NUOVA RICERCA HIV: le cellule staminali impediscono al virus di invadere il sistema immunitario

Lo studio, pubblicato sulla rivista Cell Stem Cell la scorsa settimana, rappresenta un primo importante passo verso la comprensione di ciò che rende le nostre cellule fortemente vulnerabili al virus. Stando alle informazioni ottenute dallo staff di ricerca, questa nuova procedura permetterebbe alle cellule umane di contrattaccare il virus dell’HIV, senza rimanerne vittime.

Dettagli scientifici :
Il virus dell’HIV colpisce soprattutto le cellule T, uno dei principali gruppi di cellule del nostro sistema immunitario. Il virus penetra attraverso un recettore chiamato CCR5, che funge un po’ da “porta d’accesso” alle cellule.
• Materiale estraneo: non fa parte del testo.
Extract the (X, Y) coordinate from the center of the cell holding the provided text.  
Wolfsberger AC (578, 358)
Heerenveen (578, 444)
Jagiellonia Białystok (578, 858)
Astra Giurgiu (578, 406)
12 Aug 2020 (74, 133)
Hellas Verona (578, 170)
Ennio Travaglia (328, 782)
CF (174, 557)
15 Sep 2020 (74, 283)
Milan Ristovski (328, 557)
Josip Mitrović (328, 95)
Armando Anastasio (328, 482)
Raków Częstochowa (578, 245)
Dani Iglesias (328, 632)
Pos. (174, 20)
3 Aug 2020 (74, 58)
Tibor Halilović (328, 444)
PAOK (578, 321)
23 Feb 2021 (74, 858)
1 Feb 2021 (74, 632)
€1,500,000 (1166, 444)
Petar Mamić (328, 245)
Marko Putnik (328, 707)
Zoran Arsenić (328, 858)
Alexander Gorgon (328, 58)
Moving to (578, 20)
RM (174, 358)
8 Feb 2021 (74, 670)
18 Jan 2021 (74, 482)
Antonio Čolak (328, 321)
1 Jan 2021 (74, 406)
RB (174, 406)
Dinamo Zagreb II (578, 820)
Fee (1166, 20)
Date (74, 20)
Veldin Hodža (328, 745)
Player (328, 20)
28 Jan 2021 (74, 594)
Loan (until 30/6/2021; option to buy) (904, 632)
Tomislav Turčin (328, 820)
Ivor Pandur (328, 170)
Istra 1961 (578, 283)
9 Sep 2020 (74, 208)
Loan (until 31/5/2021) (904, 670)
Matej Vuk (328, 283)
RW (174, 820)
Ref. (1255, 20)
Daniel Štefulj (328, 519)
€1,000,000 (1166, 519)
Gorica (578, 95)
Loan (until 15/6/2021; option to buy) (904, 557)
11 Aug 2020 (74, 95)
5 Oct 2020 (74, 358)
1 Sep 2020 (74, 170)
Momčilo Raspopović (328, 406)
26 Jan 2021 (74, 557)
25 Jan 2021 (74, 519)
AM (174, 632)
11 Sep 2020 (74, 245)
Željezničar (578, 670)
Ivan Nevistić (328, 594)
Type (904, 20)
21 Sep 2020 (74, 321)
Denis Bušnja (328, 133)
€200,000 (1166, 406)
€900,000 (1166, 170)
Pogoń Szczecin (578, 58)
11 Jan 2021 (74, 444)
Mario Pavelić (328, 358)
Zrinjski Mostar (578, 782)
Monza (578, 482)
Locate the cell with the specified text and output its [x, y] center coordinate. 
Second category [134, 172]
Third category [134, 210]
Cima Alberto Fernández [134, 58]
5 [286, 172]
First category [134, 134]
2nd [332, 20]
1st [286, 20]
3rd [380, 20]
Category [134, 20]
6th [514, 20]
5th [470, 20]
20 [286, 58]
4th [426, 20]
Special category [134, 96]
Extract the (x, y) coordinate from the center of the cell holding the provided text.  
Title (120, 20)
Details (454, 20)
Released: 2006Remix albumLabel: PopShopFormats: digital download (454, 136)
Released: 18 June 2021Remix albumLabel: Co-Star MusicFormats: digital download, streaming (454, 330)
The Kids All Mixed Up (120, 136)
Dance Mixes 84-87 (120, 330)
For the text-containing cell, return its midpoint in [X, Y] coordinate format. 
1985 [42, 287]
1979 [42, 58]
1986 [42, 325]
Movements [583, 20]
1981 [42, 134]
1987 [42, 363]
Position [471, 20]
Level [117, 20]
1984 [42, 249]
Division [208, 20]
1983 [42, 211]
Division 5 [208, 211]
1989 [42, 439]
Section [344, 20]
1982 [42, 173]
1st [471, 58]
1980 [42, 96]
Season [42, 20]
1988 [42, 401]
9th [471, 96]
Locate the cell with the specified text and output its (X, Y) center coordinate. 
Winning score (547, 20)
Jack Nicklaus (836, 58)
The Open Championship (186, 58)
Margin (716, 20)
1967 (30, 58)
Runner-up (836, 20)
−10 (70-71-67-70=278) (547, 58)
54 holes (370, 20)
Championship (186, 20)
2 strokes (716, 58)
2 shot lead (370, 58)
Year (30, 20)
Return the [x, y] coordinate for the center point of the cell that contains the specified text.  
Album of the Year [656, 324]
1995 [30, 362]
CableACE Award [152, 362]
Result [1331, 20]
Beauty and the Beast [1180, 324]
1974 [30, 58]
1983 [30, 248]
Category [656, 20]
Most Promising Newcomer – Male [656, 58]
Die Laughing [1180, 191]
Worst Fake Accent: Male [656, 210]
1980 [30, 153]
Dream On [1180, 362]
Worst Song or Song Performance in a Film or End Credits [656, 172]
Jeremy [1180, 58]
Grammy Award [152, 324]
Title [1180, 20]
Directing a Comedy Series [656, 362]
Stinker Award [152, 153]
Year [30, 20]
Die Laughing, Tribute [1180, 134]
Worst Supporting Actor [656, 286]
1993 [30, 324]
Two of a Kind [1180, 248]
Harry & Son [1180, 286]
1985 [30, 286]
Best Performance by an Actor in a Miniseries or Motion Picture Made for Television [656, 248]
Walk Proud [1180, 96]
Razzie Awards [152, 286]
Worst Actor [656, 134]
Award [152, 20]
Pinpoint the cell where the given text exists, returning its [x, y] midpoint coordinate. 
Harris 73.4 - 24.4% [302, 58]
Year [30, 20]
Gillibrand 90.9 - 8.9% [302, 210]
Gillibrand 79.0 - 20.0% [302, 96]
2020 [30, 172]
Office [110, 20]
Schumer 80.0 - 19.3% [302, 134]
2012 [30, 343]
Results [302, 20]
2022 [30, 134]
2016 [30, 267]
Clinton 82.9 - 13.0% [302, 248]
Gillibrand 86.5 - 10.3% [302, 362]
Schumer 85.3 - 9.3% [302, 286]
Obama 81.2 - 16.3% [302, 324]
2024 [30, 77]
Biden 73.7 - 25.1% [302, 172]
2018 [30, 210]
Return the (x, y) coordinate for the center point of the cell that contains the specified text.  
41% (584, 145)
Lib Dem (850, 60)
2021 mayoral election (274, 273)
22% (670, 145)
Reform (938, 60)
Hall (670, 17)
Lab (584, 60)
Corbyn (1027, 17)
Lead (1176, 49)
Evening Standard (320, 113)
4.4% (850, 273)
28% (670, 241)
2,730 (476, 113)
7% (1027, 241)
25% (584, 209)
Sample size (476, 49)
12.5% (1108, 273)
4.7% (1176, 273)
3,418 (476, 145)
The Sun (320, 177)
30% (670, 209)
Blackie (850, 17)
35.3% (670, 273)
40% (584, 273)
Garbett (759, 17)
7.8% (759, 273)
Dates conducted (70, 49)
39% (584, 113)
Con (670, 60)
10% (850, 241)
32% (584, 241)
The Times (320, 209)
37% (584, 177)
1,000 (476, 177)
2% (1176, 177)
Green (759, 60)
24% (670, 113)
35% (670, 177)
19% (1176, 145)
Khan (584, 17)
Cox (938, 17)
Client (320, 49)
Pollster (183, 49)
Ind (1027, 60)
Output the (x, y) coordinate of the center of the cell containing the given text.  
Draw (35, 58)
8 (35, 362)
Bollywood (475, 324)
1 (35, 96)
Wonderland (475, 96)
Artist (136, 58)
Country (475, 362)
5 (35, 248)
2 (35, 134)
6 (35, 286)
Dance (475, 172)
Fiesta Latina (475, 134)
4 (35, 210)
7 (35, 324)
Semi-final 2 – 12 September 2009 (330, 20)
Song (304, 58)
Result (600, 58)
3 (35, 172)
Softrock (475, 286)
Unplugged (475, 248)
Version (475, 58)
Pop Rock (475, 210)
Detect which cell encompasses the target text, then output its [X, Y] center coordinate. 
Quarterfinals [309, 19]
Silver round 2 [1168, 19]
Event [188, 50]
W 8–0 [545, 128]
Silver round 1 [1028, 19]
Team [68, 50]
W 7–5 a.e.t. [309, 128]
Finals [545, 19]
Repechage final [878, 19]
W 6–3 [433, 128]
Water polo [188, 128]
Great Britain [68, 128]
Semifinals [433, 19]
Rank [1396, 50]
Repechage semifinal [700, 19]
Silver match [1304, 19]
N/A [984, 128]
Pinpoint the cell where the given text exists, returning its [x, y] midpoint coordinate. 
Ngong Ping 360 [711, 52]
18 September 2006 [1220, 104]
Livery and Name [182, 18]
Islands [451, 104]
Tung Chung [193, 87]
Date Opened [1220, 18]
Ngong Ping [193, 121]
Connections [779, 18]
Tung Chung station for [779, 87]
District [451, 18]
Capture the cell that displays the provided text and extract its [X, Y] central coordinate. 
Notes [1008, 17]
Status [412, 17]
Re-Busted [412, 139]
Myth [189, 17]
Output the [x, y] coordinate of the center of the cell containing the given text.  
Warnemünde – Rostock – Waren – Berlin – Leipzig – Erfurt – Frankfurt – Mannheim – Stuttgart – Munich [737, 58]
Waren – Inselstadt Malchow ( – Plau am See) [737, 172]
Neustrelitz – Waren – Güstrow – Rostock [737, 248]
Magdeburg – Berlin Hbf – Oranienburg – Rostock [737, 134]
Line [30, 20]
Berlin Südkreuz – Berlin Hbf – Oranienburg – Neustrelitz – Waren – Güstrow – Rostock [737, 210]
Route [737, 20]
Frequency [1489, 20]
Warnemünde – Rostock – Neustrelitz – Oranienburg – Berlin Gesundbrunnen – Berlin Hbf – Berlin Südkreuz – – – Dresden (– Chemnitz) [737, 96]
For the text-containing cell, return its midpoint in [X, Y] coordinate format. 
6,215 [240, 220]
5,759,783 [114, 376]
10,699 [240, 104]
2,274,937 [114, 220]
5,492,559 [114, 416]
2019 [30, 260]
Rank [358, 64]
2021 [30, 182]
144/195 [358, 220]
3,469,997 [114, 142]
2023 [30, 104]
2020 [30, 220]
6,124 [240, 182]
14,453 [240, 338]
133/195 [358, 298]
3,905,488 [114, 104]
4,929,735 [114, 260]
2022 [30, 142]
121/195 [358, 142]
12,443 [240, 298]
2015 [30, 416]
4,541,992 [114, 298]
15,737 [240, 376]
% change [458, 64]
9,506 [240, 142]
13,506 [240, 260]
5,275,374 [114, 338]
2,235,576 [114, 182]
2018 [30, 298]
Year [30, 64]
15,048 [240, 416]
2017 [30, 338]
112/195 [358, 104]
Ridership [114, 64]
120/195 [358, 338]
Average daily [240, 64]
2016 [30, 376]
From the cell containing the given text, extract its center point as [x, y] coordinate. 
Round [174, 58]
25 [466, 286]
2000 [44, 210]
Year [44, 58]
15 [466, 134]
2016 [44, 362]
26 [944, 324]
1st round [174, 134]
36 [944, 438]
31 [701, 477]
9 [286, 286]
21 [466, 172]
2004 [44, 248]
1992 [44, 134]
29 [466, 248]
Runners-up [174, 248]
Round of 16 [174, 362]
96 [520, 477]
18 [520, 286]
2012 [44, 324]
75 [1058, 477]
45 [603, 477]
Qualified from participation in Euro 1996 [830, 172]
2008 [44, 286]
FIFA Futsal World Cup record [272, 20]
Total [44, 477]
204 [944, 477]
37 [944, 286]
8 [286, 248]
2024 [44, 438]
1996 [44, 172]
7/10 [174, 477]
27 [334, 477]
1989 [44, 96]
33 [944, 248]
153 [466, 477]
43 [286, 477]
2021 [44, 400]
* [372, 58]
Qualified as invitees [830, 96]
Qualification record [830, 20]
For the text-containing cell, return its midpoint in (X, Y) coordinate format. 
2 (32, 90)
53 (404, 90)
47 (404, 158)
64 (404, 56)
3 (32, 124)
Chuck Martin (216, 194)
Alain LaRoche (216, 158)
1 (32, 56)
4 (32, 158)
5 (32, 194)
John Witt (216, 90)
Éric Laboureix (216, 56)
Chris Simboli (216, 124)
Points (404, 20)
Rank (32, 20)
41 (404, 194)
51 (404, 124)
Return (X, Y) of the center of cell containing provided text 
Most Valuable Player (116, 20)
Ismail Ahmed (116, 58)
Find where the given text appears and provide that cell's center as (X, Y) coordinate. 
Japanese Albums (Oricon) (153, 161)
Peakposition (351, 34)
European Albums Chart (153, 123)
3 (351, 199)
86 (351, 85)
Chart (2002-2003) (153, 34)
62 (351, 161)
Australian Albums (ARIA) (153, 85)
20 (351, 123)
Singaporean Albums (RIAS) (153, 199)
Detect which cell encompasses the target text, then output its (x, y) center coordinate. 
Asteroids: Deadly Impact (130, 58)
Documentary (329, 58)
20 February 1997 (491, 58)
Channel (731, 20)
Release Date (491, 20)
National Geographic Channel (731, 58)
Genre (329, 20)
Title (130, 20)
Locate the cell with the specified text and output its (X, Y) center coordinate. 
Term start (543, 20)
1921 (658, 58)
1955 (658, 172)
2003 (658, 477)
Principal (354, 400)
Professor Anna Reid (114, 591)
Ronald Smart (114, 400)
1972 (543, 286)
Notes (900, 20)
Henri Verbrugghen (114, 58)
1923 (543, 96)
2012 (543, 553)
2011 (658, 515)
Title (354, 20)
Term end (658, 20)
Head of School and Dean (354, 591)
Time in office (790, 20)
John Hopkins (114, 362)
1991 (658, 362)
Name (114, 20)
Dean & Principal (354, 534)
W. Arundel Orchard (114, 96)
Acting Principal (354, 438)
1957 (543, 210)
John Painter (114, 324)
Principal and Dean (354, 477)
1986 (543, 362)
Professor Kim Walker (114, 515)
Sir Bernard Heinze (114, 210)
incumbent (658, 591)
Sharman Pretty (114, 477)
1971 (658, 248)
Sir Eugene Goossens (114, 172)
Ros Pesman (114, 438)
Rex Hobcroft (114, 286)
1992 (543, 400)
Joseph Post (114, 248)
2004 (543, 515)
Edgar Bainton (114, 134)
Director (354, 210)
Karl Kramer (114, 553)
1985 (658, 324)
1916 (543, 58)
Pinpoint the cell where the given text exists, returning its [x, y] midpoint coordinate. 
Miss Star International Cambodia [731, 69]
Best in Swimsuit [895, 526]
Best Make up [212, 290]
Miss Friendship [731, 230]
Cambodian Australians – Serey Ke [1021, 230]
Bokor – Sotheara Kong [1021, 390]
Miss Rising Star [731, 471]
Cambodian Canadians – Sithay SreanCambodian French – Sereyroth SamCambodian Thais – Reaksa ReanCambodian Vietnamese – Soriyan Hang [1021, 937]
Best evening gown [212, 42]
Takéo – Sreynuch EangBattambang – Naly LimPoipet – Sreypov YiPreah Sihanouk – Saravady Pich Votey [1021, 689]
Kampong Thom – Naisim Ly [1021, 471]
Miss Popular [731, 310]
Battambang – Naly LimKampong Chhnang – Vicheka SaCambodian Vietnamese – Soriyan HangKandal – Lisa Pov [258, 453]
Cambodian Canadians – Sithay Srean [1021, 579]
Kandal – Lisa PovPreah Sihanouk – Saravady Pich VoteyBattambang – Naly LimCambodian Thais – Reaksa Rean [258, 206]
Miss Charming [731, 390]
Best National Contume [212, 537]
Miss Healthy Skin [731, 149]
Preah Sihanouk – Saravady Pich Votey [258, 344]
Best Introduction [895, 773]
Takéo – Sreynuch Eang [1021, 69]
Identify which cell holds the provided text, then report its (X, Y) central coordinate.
Una volta all’interno, l’HIV si replica, uccide la cellula ospite e comincia ad attaccare il sistema immunitario del soggetto, finendo per renderlo vulnerabile perfino alle infezioni più leggere (influenza).
Con questa nuova tecnica chiamata CRISPR/Cas9, è possibile modificare i geni rilevanti ai fini della lotta all’HIV, partendo proprio da cellule provenienti dal paziente stesso.
Per quanto riguarda i pazienti affetti da HIV, queste sarebbero le cellule T, le cellule staminali ematopoietiche (che formano il sangue) e le cellule progenitrici (HSPCs), che costituiscono essenzialmente le basi del nostro sistema immunitario.

Lo studio e i risultati:
Usando questa tecnica, un team di ricercatori di Harvard – guidato da Derrick Rossi e Chad Cowan – è riuscito a prelevare con successo il recettore CCR5 dalle cellule staminali del sangue.
In che modo le cellule staminali vengono modificate?
Semplicemente viene rimossa la cosiddetta “porta d’accesso” sfruttata dal virus HIV per infiltrarsi nelle cellule ospiti, ossia il recettore CCR5.
Cellule prive di CCR5 sarebbero, dunque, cellule resistenti all’HIV.
Oltre a ciò, il team ha esplorato a fondo le possibili implicazioni di questa procedura, ma non sembrano essersi sviluppate mutazioni indesiderate dovute all’assenza di questo recettore, dunque, la tecnica sembra essere sicura.

Questo nuovo approccio terapeutico per la lotta all’HIV potrebbe essere pronto per la sperimentazione umana tra meno di cinque anni. Anche se, così come ha aggiunto Cowan, “c’è ancora molto lavoro da fare”.